WHO, UNICEF Say 2.5 Million Newborns Died in 2017

Saturday, 15 December, 2018 - 06:45
Photo of a premature baby in incubator
Cairo - Hazem Badr
A joint report by UNICEF and the World Health Organization (WHO) said that nearly 30 million children are born too small or become sick every year and need specialized care to survive.

The report named "Survive and Thrive: Transforming care for every small and sick newborn", warned from the increased fatalities among newborns, noting that in 2017, some 2.5 million child died, mostly from "preventable causes."

The report said that almost two-thirds of babies who die were born premature, and even if they survive, these babies face chronic diseases or developmental delays.

UNICEF works to fulfill this goal in partnership with the WHO, aiming at saving the life of 2.9 million children and mothers by 2030 and in 81 countries.

After identifying the problem, the report proposed many recommendations including the provision of an all-day all-night care for newborns.

Dr. Nabila Zakka, senior health consultant in UNICEF's "mother and newborns health" unit, said that "funding is needed to provide postpartum care, but providing this funding does not directly affect the prevention of the problem."

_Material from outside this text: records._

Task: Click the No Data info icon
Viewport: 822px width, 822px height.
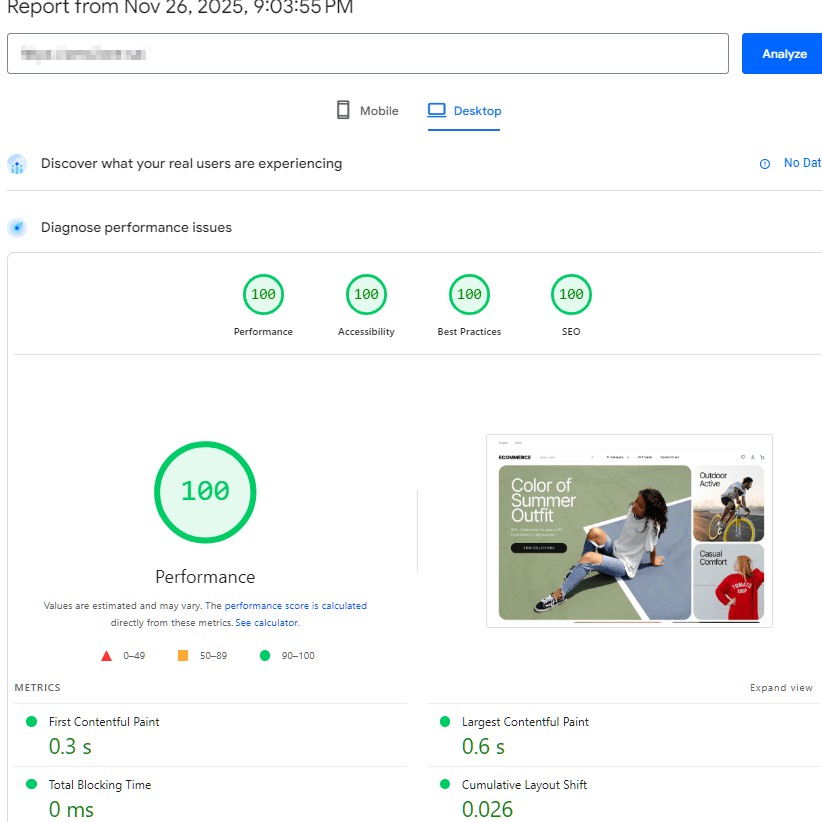Action: pos(765,164)

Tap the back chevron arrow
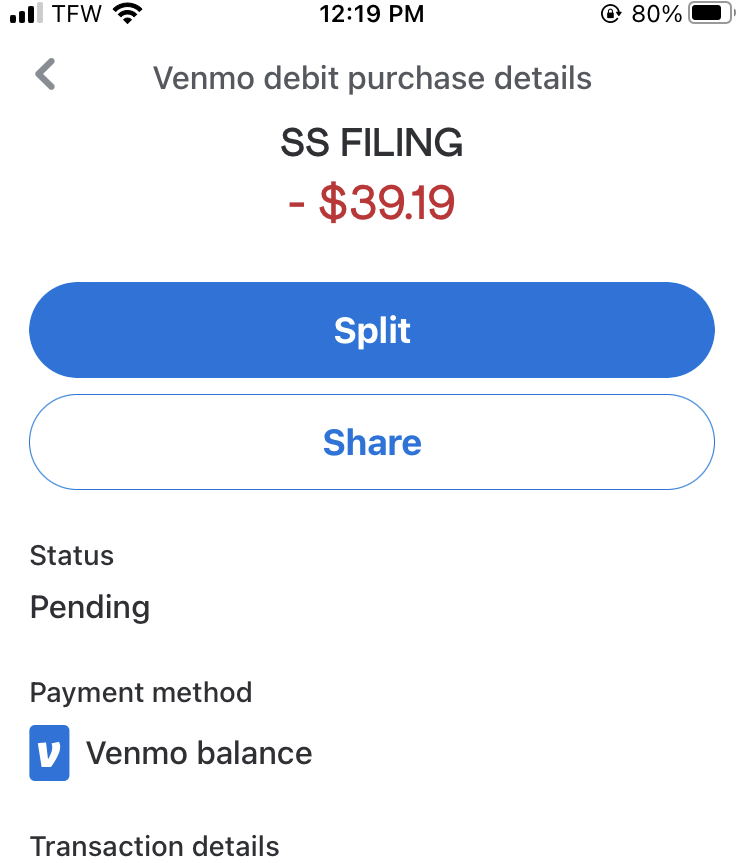45,74
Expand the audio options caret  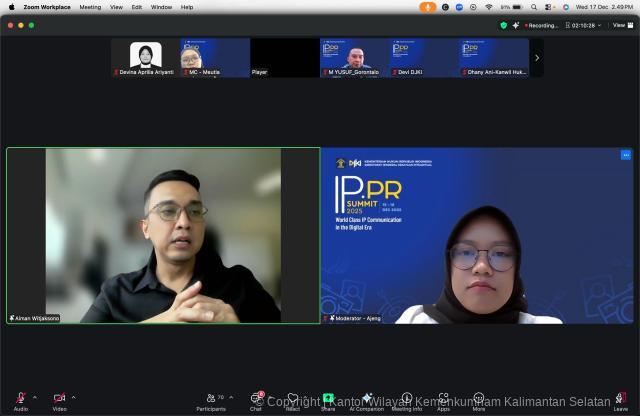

"The advice we always give is to have regular checks during pregnancy so that any problem can be detected and treated early, such as high blood pressure and urinary tract infections," Zakka told Asharq Al-Awsat.

Zakka stressed the importance of institutionalizing the problem and highlighted the role played by UNICEF and WHO, by raising awareness and advocating with governments to invest in neonatal care.